Family Tree Data Quality: Score, Audit and Improve Your Genealogy Research

Most family trees grow organically over years of research. Facts get added from many sources - censuses, BMD records, hints, cousin trees, AI suggestions - and rarely get a systematic quality review. The result: a tree that *feels* impressive in scale but has dozens of unsourced parents, vague "abt 1840" dates, half-finished families and impossible date contradictions hiding in plain sight.

Data quality is the single biggest predictor of how useful a family tree is for further research, for cousin matching, and for handing on to the next generation. A small, well-sourced tree is far more valuable than a large, unsourced one.
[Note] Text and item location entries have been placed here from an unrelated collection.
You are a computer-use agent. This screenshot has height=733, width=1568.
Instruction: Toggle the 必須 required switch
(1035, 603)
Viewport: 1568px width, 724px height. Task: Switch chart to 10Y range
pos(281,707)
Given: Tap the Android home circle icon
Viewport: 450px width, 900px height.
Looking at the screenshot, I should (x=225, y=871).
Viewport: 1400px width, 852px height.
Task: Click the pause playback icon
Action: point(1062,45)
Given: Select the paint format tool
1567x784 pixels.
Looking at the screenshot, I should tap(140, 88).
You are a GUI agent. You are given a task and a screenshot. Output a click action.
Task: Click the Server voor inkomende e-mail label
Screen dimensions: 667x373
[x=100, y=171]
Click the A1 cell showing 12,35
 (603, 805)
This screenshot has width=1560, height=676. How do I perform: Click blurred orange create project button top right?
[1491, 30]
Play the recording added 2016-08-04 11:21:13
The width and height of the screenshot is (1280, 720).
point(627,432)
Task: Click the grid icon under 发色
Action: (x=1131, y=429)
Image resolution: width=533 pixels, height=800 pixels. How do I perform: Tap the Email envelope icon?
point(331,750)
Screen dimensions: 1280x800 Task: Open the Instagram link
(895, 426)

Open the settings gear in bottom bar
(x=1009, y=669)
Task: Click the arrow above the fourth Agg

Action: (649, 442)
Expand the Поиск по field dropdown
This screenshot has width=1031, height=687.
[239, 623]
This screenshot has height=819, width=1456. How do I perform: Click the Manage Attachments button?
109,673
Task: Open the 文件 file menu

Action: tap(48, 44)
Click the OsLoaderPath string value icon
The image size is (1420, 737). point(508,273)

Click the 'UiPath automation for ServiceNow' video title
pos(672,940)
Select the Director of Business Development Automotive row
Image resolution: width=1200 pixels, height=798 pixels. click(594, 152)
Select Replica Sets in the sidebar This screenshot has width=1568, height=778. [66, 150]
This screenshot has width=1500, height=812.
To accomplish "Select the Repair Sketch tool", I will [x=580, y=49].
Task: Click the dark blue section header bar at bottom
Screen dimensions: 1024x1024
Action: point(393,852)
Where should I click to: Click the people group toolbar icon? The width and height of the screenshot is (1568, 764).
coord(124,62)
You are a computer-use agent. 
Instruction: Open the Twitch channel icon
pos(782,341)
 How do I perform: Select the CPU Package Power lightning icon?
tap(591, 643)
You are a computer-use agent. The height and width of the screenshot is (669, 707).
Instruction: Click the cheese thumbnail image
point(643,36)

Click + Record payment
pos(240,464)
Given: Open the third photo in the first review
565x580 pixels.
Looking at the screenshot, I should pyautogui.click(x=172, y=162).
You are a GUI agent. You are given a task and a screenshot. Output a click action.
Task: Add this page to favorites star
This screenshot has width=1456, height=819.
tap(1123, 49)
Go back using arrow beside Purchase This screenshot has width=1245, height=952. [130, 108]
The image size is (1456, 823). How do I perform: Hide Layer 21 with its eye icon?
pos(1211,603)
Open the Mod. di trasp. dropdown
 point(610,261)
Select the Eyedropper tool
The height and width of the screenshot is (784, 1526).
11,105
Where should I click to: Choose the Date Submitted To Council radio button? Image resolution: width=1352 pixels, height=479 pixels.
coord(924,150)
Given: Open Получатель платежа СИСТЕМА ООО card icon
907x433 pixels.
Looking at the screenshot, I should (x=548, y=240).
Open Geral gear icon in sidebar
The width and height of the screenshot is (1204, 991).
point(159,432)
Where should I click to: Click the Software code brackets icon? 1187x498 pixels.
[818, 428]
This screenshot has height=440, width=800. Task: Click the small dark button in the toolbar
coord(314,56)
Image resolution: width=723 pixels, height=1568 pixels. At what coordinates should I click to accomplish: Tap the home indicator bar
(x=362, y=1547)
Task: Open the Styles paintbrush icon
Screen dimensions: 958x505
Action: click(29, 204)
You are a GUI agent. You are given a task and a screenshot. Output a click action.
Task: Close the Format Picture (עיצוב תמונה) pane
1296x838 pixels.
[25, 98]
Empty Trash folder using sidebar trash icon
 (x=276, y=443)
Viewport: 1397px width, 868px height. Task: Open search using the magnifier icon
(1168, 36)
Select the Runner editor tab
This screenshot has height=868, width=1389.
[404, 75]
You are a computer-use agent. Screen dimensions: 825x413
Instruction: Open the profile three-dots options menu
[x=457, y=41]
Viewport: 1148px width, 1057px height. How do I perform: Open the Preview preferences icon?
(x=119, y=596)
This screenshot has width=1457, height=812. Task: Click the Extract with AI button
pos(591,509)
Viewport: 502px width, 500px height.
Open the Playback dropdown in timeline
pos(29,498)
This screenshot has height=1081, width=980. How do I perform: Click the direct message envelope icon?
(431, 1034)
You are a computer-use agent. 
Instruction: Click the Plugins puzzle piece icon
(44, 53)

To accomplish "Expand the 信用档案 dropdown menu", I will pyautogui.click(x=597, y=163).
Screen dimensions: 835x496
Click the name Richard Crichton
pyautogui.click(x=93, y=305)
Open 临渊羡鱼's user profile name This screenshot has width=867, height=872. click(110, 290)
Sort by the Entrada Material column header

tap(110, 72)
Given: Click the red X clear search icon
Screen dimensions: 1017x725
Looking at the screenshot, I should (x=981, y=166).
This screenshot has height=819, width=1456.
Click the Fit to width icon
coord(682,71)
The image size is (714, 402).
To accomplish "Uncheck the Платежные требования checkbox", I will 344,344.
But until now there has been no quick, objective way to *score* your tree's quality and track whether your work is improving it.

GEDminer's data quality system gives every GEDCOM file a single weighted score out of 100 - Completeness (40%) + Sourcing (30%) + Consistency (30%) - plus an optional community percentile so you can see how your tree compares with others. Below is how the scoring works, what the audit covers, and how to use it as a permanent research feedback loop.

Upload GEDCOM file See all features 100% in-browser · Free · No signup

How GEDminer solves it

You don't know whether your tree is "good" or not.

A single weighted Tree Health Score gives you an objective number to track over time and improve.

Tree Health Score →

You want to compare against other genealogists' trees.

Optional community percentile (anonymised, opt-in) shows where your tree sits among all submitted trees.

Community Percentile →

You don't know which problems to fix first.

The audit ranks every issue by impact so you spend time on the high-value fixes first.

Vital Sharpener →

Unsourced facts you can't track down.

Sourcing audit lists every fact without a citation, ranked by importance.

Sourcing Audit →

Hidden contradictions across thousands of records.

The integrity scanner finds every logical inconsistency in seconds.

Error Detection →

Vague vital records like "Yorkshire" or "abt 1850".

Vital Sharpener ranks imprecise dates and places by impact so you fix the most important ones first.

Vital Sharpener →

How the Tree Health Score is calculated

The score is a weighted average of three sub-scores, each out of 100:

  • Completeness (40%) - what fraction of expected vital facts (birth date, birth place, death date, death place, parents, marriage) are present for individuals in the tree, weighted by genealogical importance.
  • Sourcing (30%) - *(Total Sources / Total Facts) × 100*, capped at 100. A fully-sourced tree scores the maximum here even with relatively few facts.
  • Consistency (30%) - fraction of facts that pass logical validation: dates in order, ages plausible, lifespans within human range, no impossible parent-child gaps.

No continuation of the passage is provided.